Improving CAR T-cell therapy for cancer treatments
New strategies developed to boost response to CAR T-cell therapy and reduce its toxic side effects.
Researchers from the Mayo Clinic (MN, USA) have developed new methods in the hope of improving the chimeric antigen receptor (CAR-T cell) therapy for the treatment of cancer.
“In CAR T-cell therapy, physicians remove and modify a patient’s T cells to recognize and fight cancer,” explained Reona Sakemura a researcher in the lab. “Once modified T cells are reinfused into the patient where they seek out and ultimately kill cancer cells.”
Though proven successful as treatment for certain cancers, it has toxicities that limit its widespread application. Such toxicities include neurotoxicity and cytokine release syndrome, in which patients can experience fever, nausea, headache, rash, tachycardia, hypotension and difficulty breathing. CAR T-cell therapy patients often get sick during treatment and some cases of death related to the side effects have been reported.
The newly developed strategy involves blocking the CAR-T cell produced protein GM-CSP using the antibody lenzilumab. “When we blocked the GM-CSF protein, we found that we could reduce toxicities in preclinical models,” commented Rosalie Sterner, lead author of the paper. “We also were able to demonstrate that CAR-T cells worked better after the GM-CSF protein was blocked”.
The research then used the gene editing technique CRISPR to prevent the cells from producing the protein in the first place. The modified cells were also shown to be more effective than regular CAR-T cells.
Based on the results, the research is moving into a Phase II clinical trial to test the efficacy of the GM-CSF blocking antibody when it is used alongside CAR T-cell therapy.

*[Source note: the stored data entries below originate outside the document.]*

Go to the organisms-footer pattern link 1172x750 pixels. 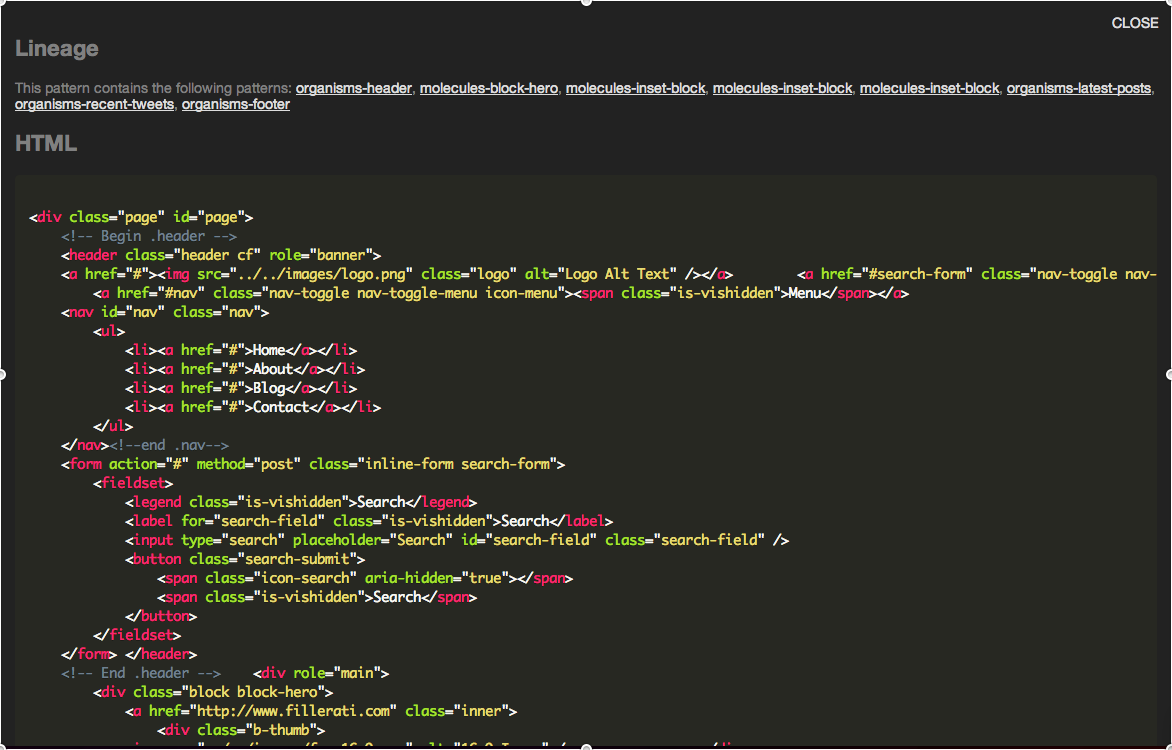tap(235, 104)
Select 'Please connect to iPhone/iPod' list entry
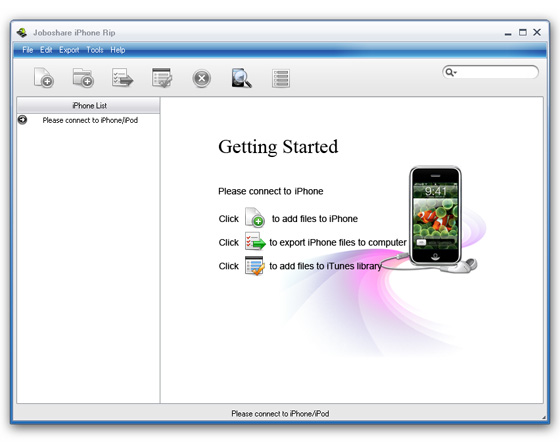560x444 pixels. coord(90,120)

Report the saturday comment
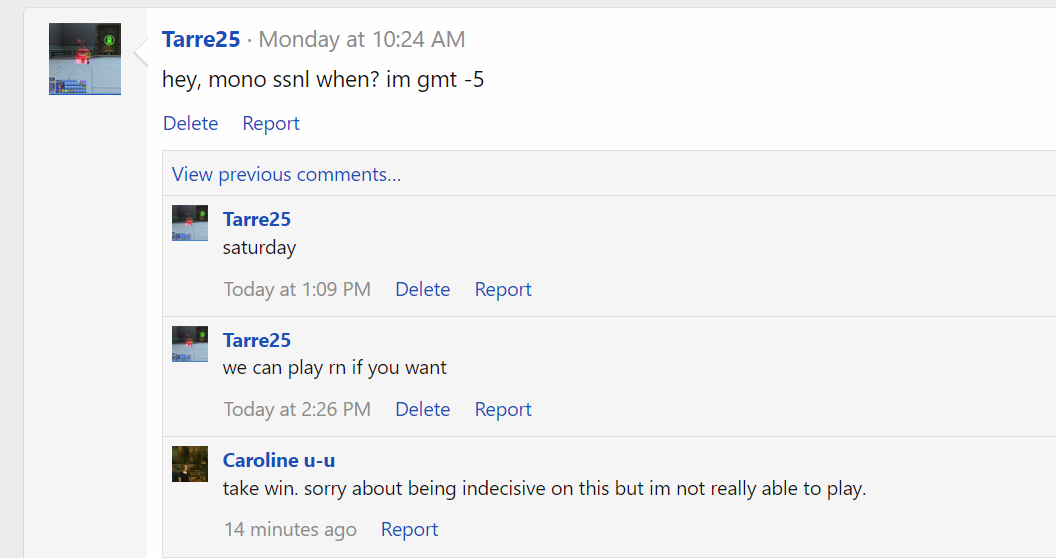click(x=502, y=289)
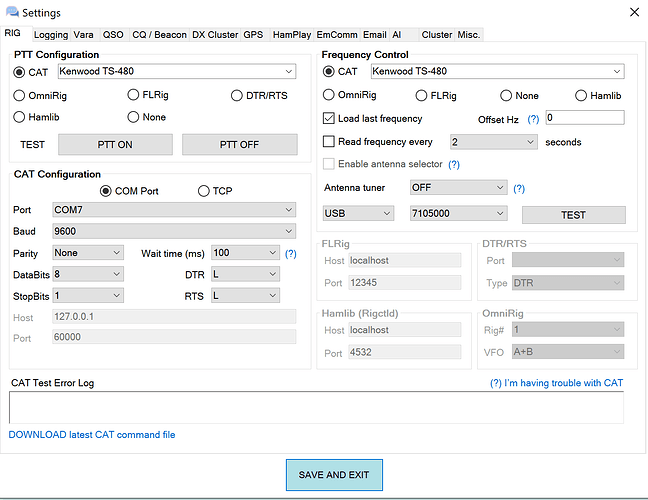
Task: Select OmniRig in PTT Configuration
Action: [20, 96]
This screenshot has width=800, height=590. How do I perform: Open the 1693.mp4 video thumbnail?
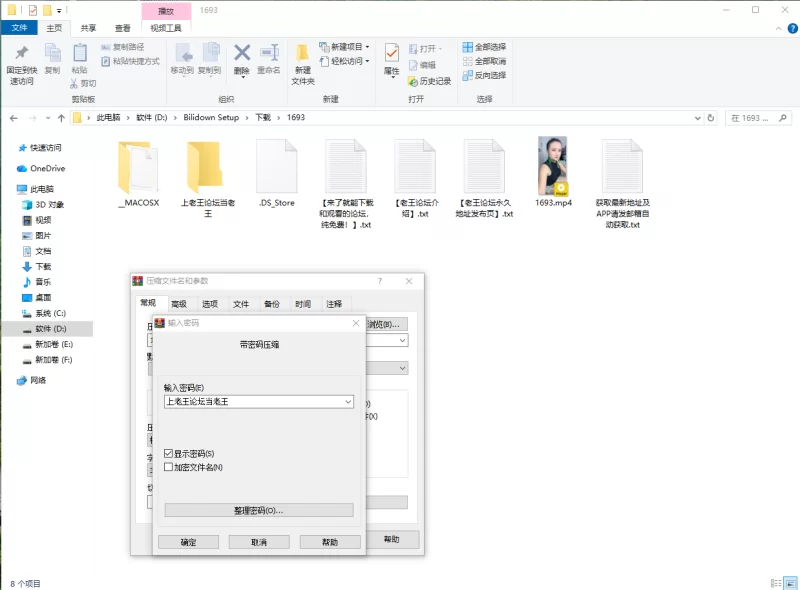click(x=552, y=168)
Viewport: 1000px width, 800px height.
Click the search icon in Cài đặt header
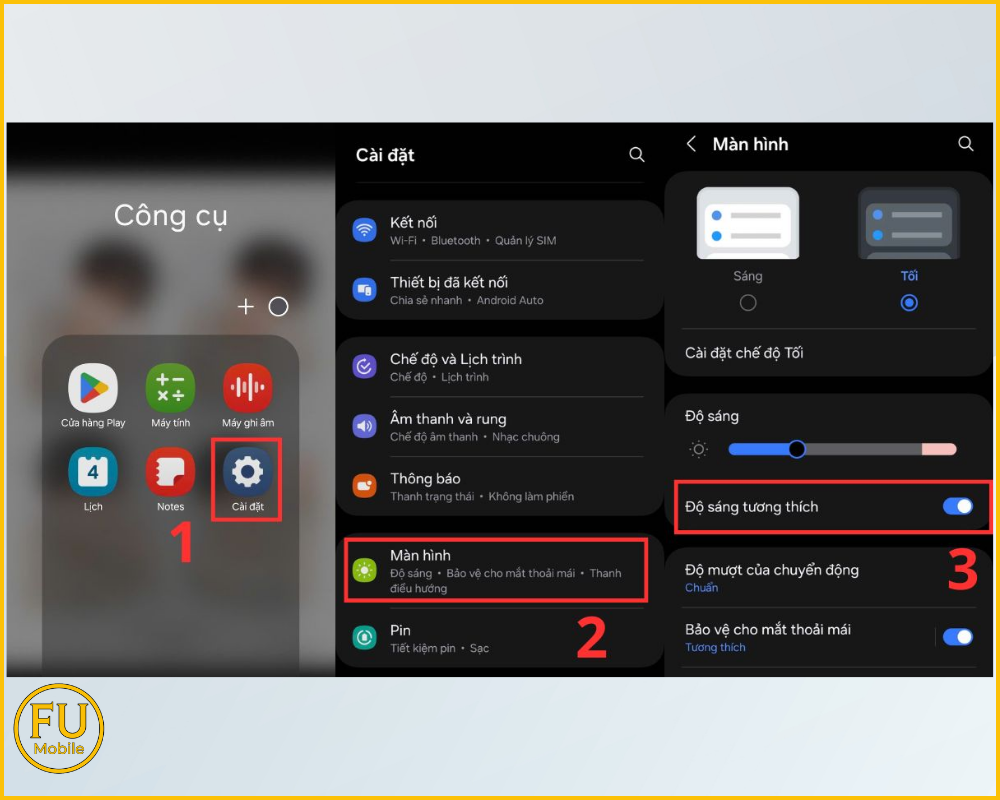637,155
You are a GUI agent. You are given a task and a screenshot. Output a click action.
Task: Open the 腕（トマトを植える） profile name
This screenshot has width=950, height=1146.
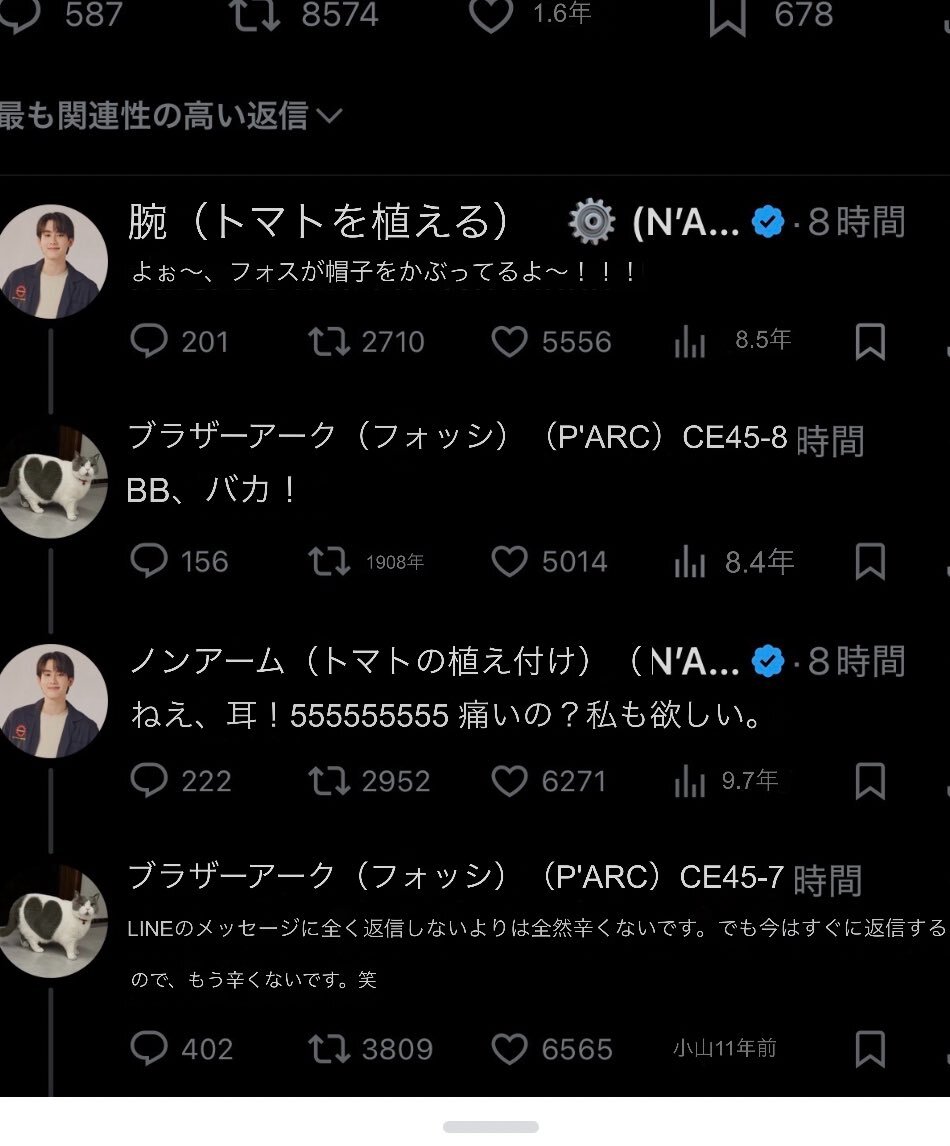318,221
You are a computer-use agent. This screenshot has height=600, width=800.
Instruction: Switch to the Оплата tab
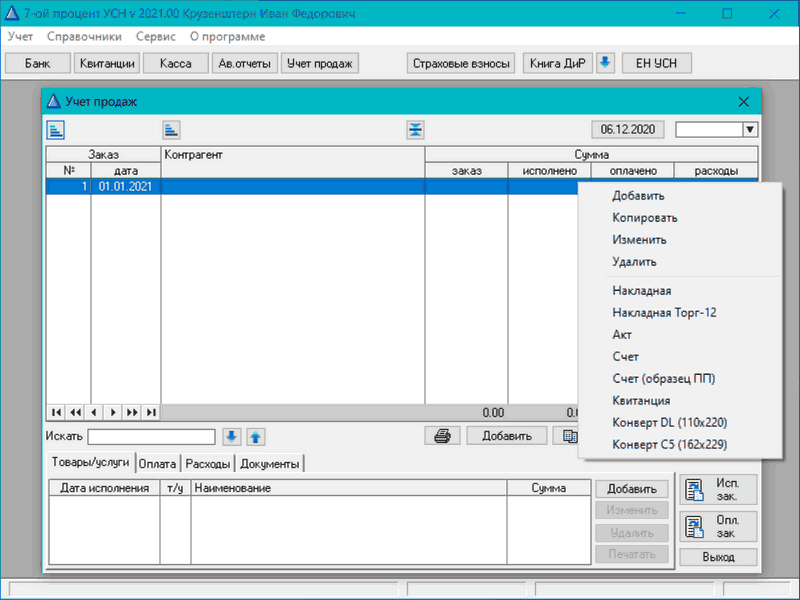pyautogui.click(x=158, y=463)
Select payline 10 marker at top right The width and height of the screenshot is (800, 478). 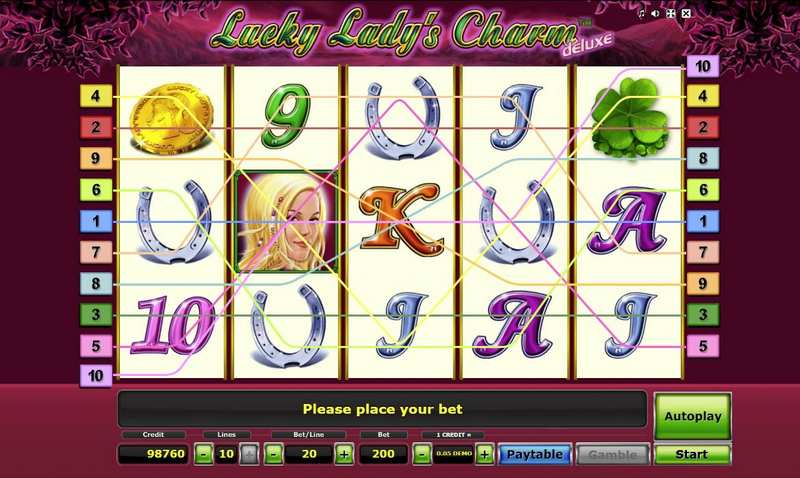[703, 66]
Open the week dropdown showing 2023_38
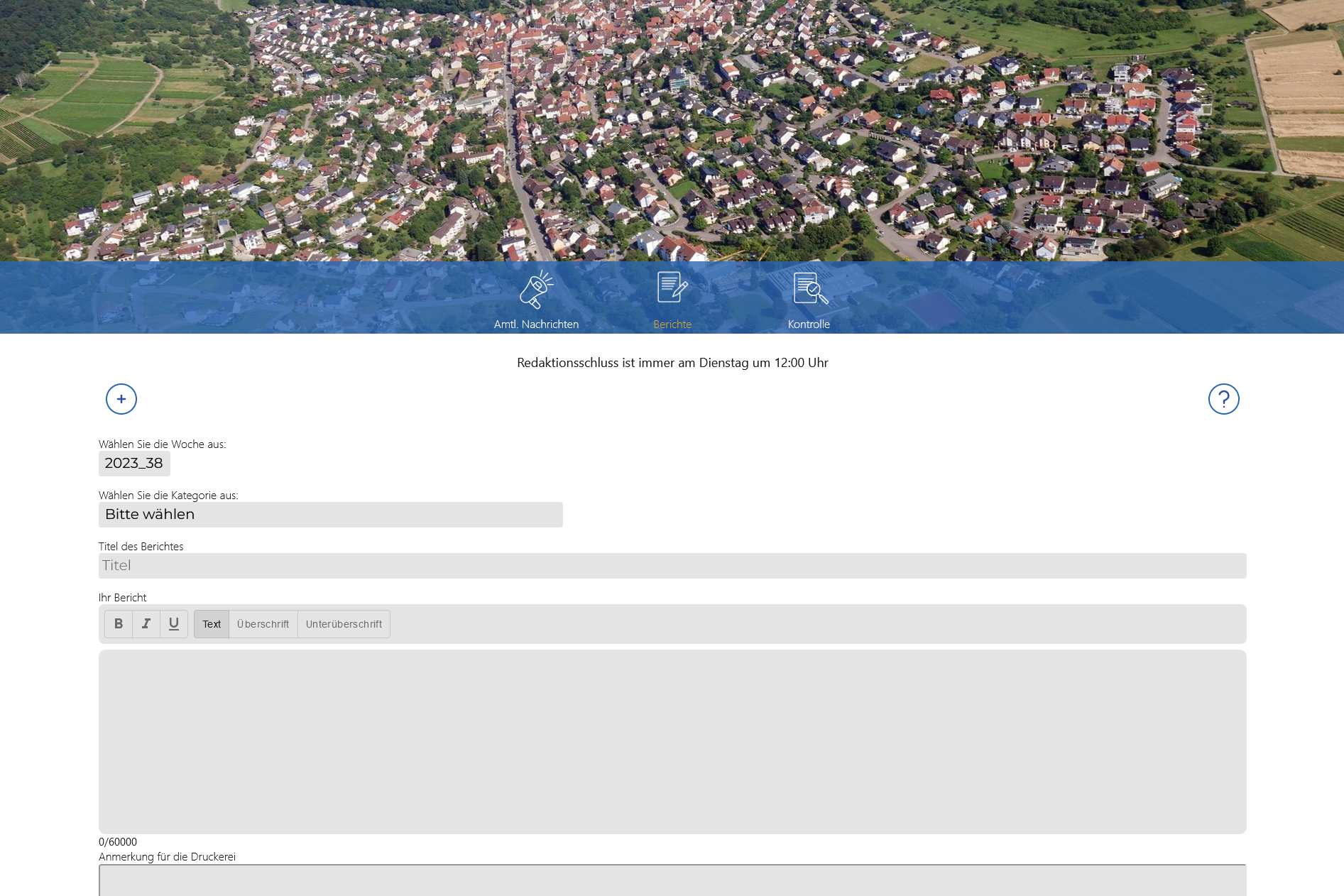The width and height of the screenshot is (1344, 896). pos(134,464)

The results for CAR T-cell therapy vary based on the type of cancer being treated; B cell acute lymphoblastic leukemia has a 90% response rate whereas rates for other blood cancers remain low. To improve its effectiveness in other cancers, the team developed a method that combines the therapy with a drug called TP-0903. The drug targets the AXL protein, something found on cancer cells and in the cancer environment. It has also demonstrated an ability to increase the efficacy of the CAR T-cells in attacking cancer cells and may lower the treatments toxic side effects.
Further trials are needed for both methods though the team hope for these new strategies to become standard when delivering CAR T-cell therapy. Sakemura added “We believe the latter effect may eventually be utilized as an innovative approach to augment the efficacy of CAR T-cell therapy and extend its use to other B cell cancers”.